--- SOURCE DATA ---

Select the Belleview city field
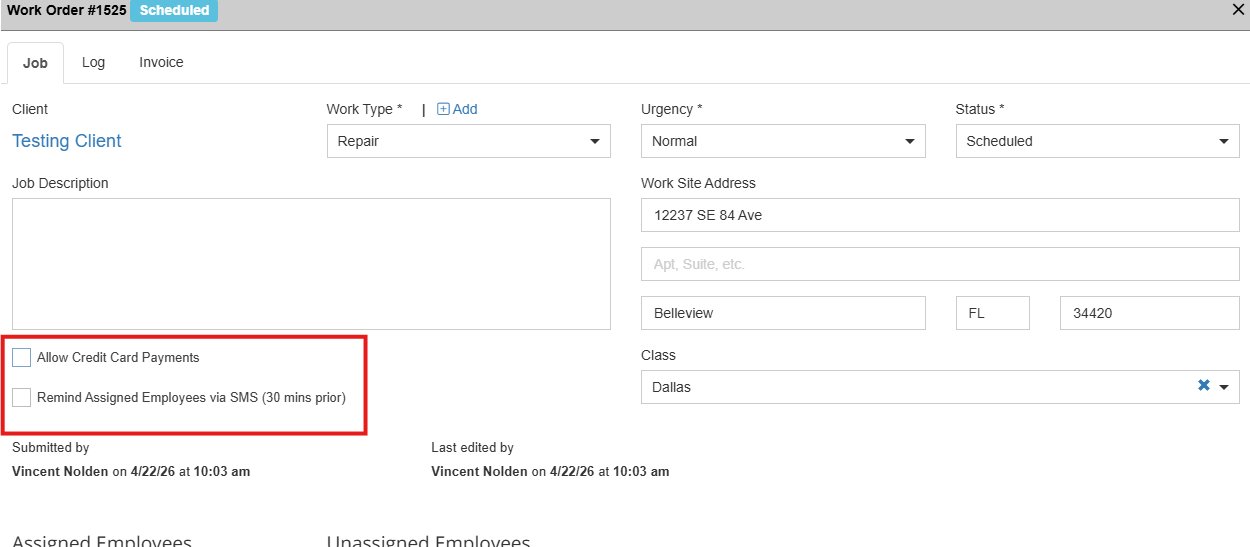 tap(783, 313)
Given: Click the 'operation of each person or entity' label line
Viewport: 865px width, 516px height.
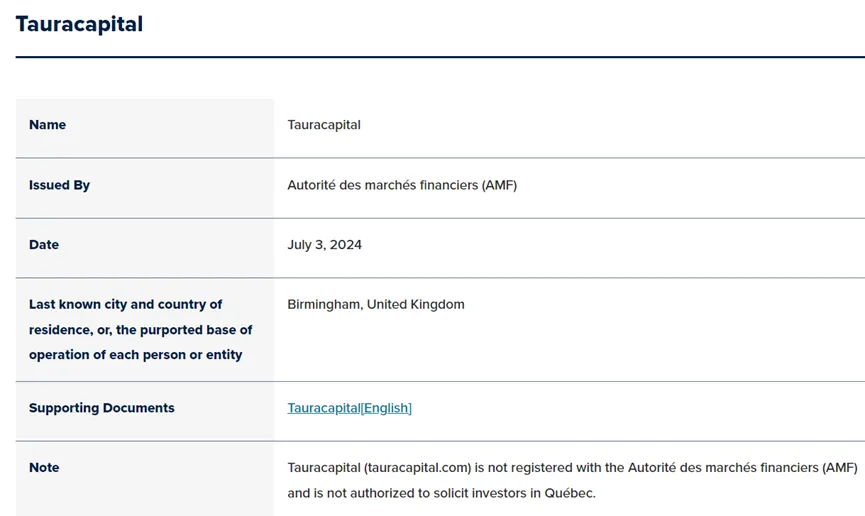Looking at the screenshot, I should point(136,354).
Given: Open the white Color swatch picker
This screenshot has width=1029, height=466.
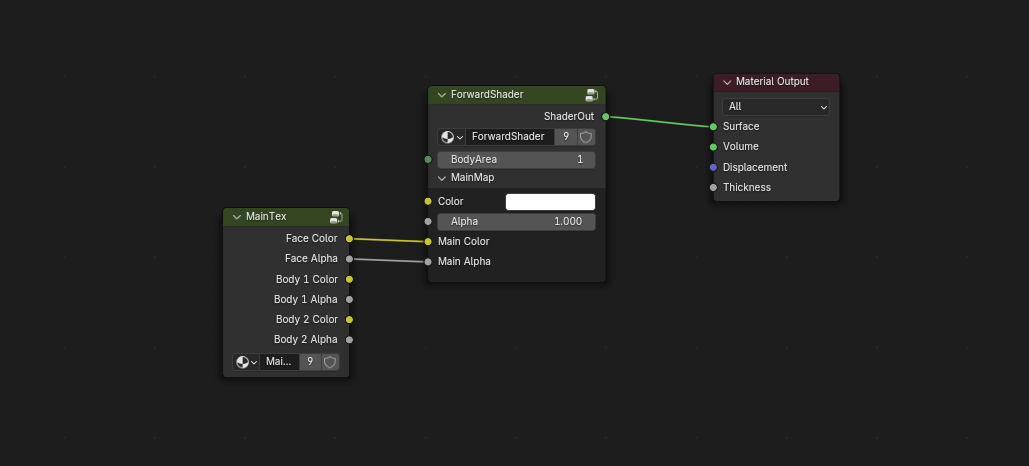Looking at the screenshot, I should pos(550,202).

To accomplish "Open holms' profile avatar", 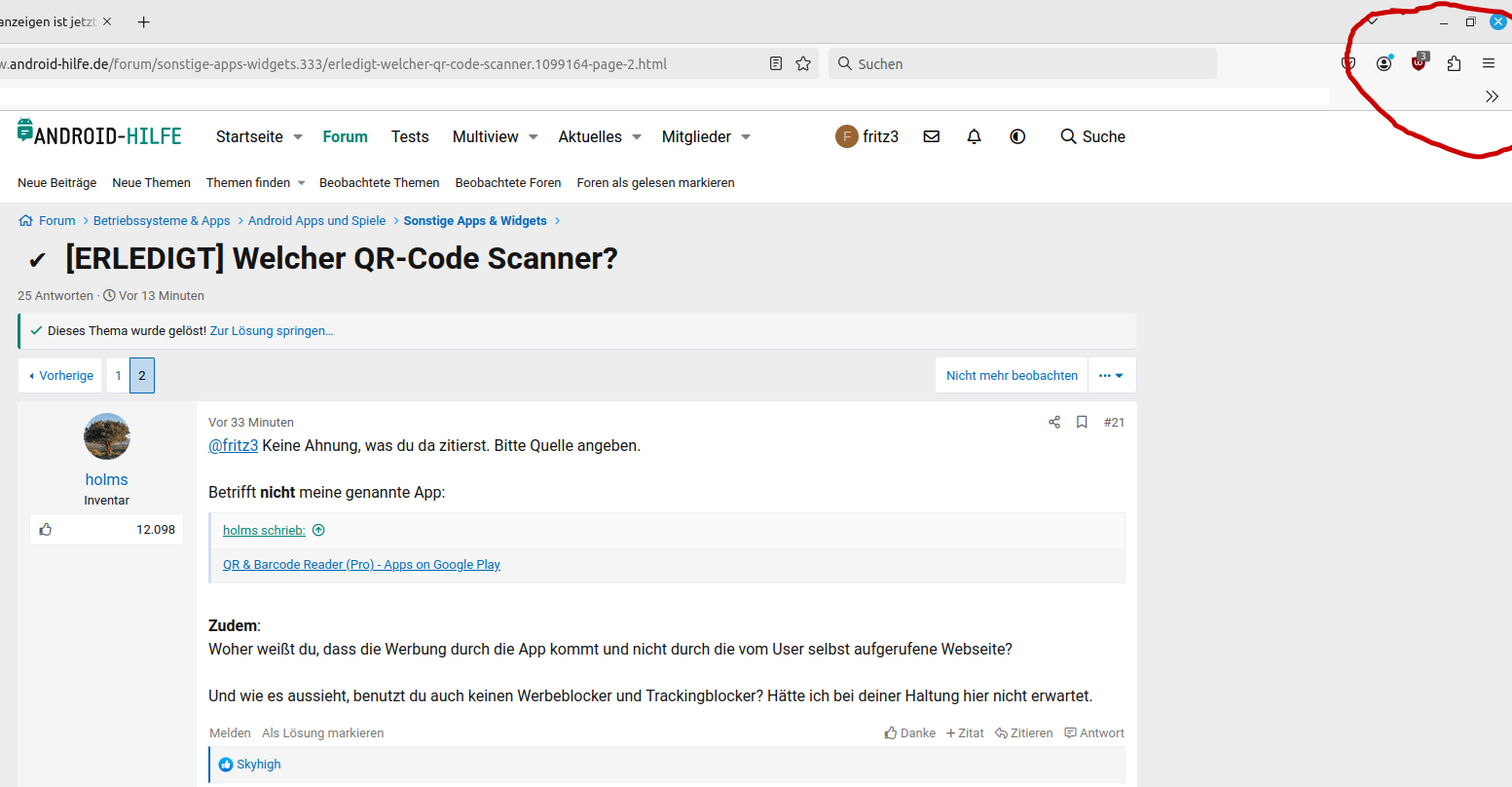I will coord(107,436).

---
--- SOURCE DATA ---

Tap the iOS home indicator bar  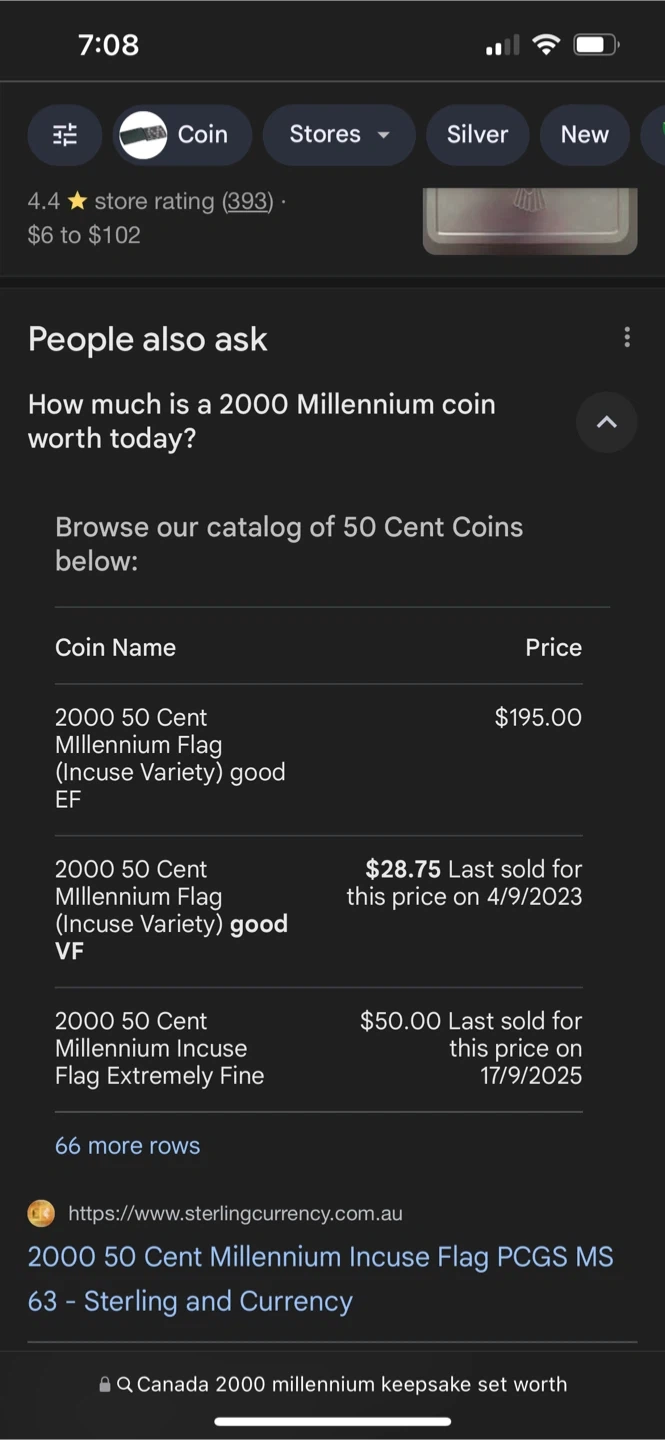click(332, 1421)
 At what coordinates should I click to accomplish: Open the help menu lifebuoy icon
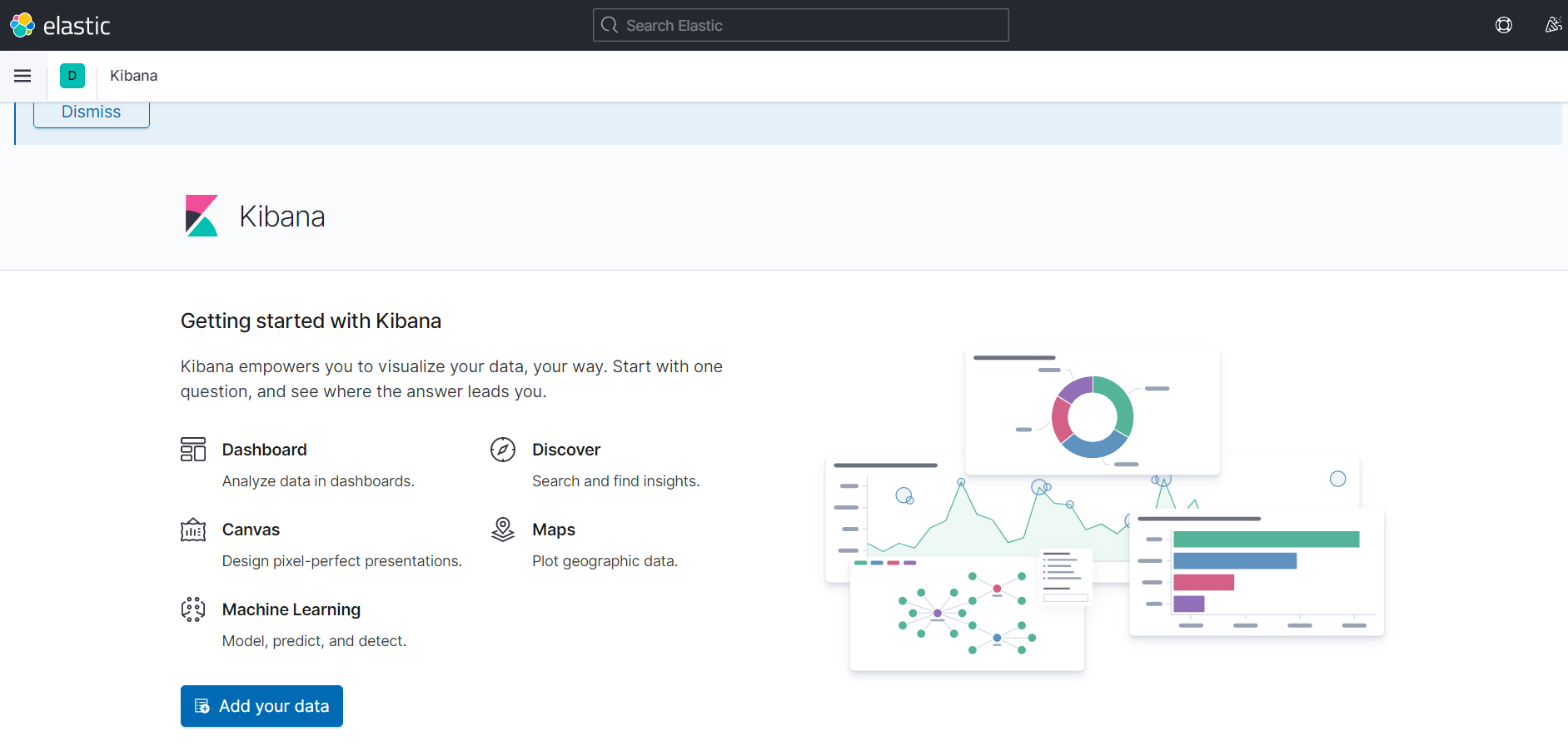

---

Only the lines starting at the one that includes "Given: Click the" and ending at the one that includes "Given: Open the white Color swatch picker" should be retyped, exactly, from the records above; no pictures.

### OUTPUT OF THE EXERCISE:
Given: Click the 'operation of each person or entity' label line
Viewport: 865px width, 516px height.
Looking at the screenshot, I should point(136,354).
Given: Open the white Color swatch picker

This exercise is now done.